Depois do beijo das trinta criptomoedas, há tempos, no Vaticano, não é provável que Milei invista de motosserra em punho contra o monumento que acolhe a mensagem de tanta estima ao homem a quem chamou “o imbecil que defende a justiça social”. Milei ofereceu a motosserra a Musk e esse não tem o sentido de humor do Papa para lhe fazer uma observação sobre o corte de cabelo. Está mais ocupado em desferir golpes na justiça social.
A semana passada, o repórter Fernando Eurico descreveu nesta rádio, admiravelmente, a praça que o Papa não tem visto da janela: “Silêncio e tanta gente”, disse o repórter, sublinhando que o silêncio da multidão apenas era quebrado pelo som dos sinos do Vaticano ou pela água que corria nos fontanários erguidos por Maderno e Bernini na praça de São Pedro. Fernando Eurico apresentou-nos, nessa manhã, Ana Margareth, uma brasileira em situação de sem-abrigo. Tinha-se juntado aos que rezavam pela saúde do Papa que defende a justiça social.

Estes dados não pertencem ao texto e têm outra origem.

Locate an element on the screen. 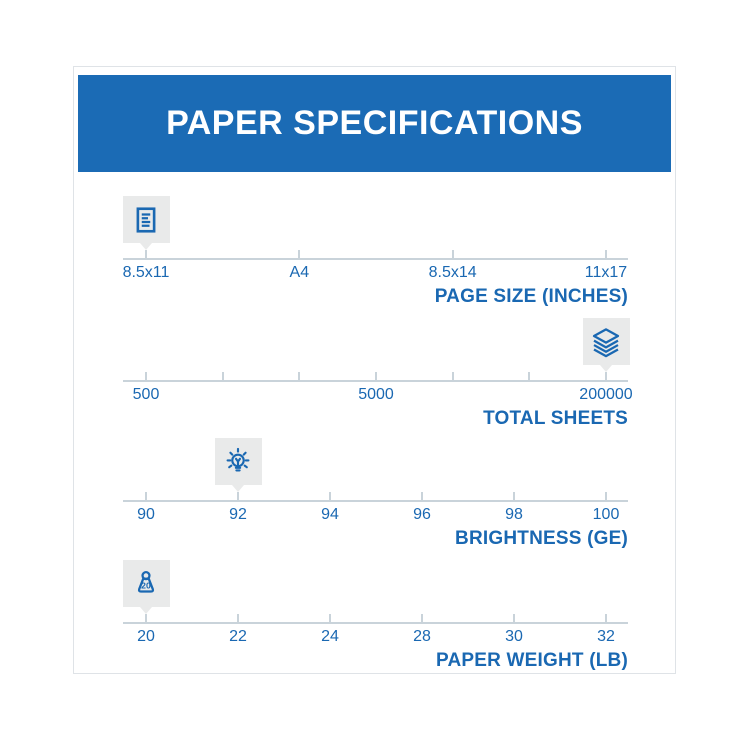 Image resolution: width=750 pixels, height=750 pixels. tick-label: 24 is located at coordinates (330, 636).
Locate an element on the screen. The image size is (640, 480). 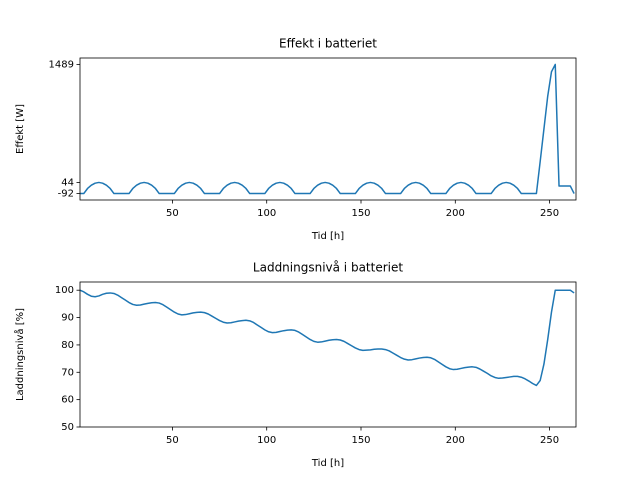
y-tick-label: 44 is located at coordinates (68, 182).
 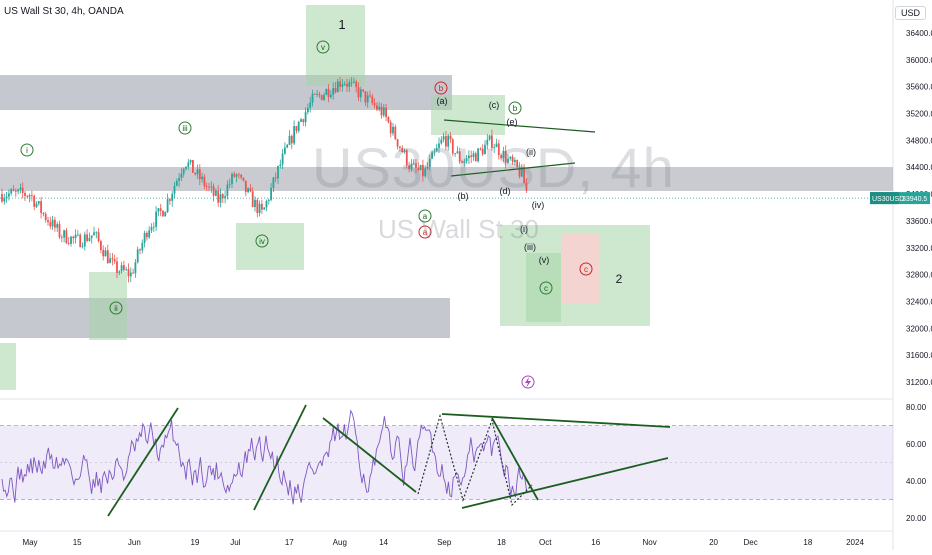 What do you see at coordinates (714, 542) in the screenshot?
I see `time-tick-label: 20` at bounding box center [714, 542].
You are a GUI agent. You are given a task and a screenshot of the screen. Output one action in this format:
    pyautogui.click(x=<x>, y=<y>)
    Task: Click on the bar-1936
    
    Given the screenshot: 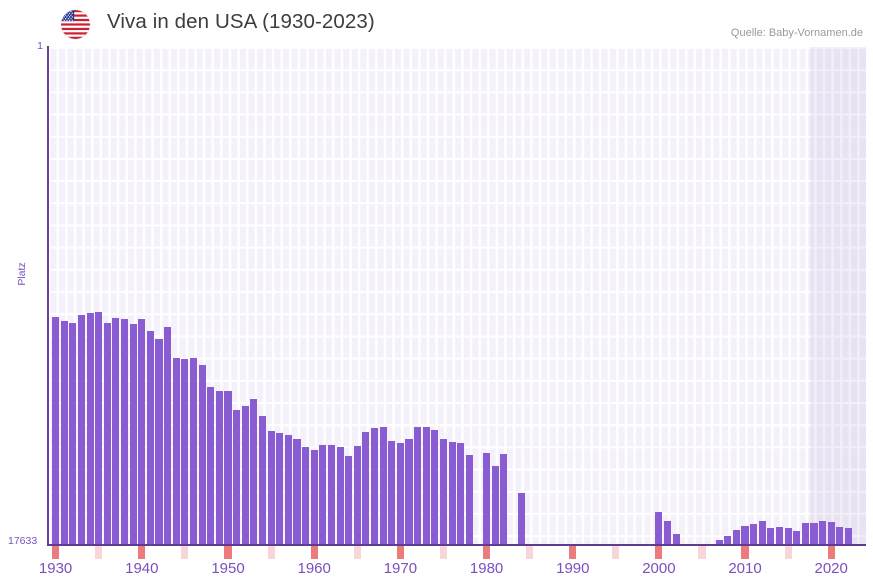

O Papa voltou a pedir que rezássemos por ele, nestes dias em que Buenos Aires iluminou a sua imagem no obelisco. Foi este obelisco erguido no mesmo ano em que o Papa nasceu. Foi levantado em apenas um mês, em pedra branca de Córdoba.
Fico a pensar que um obelisco é uma oração em pedra para os que não sabem rezar. Manuel Bandeira disse coisa parecida num poema em que define o obelisco como “lição de verticalidade física e moral, de rectidão, de ascetismo”. Nesse poema, de final dos anos 40, ele deseja que o obelisco “esteja sempre nu e limpo, apontando as coisas mais altas – o céu, a lua, o sol e as estrelas”.
Está muito bem, em seu alto nome, este Papa iluminado no obelisco da Buenos Aires onde nasceu. Ele nos pede, entretanto, que rezemos por ele. Talvez possamos todos, mesmo os agnósticos que o estimam, reproduzir aquela oração a São Tomás Moro a que tanto se refere. Aquela que ele reza todas as manhãs, depois das primeiras orações. É uma oração sobre o sentido de humor. Aquela que começa de um modo só aparentemente inusitado: “Dai-me, Senhor, uma boa digestão / mas também qualquer coisa para digerir. / Concede-me a saúde do corpo e o necessário / bom humor para mantê-la”.
Procurai-a e acolhei-a. Vem sugerida por um homem bom cujo sentido de humor é uma motosserra do amor e da bondade, rasgando a indiferença, reclamando a justiça social.
Termina assim: “Dai-me, Senhor, um sentido de humor apurado / e a capacidade de receber o que aí vem a sorrir / vivendo o que me cabe com alegria / e partilhando-a sem custos acrescidos / com os outros. Ámen”.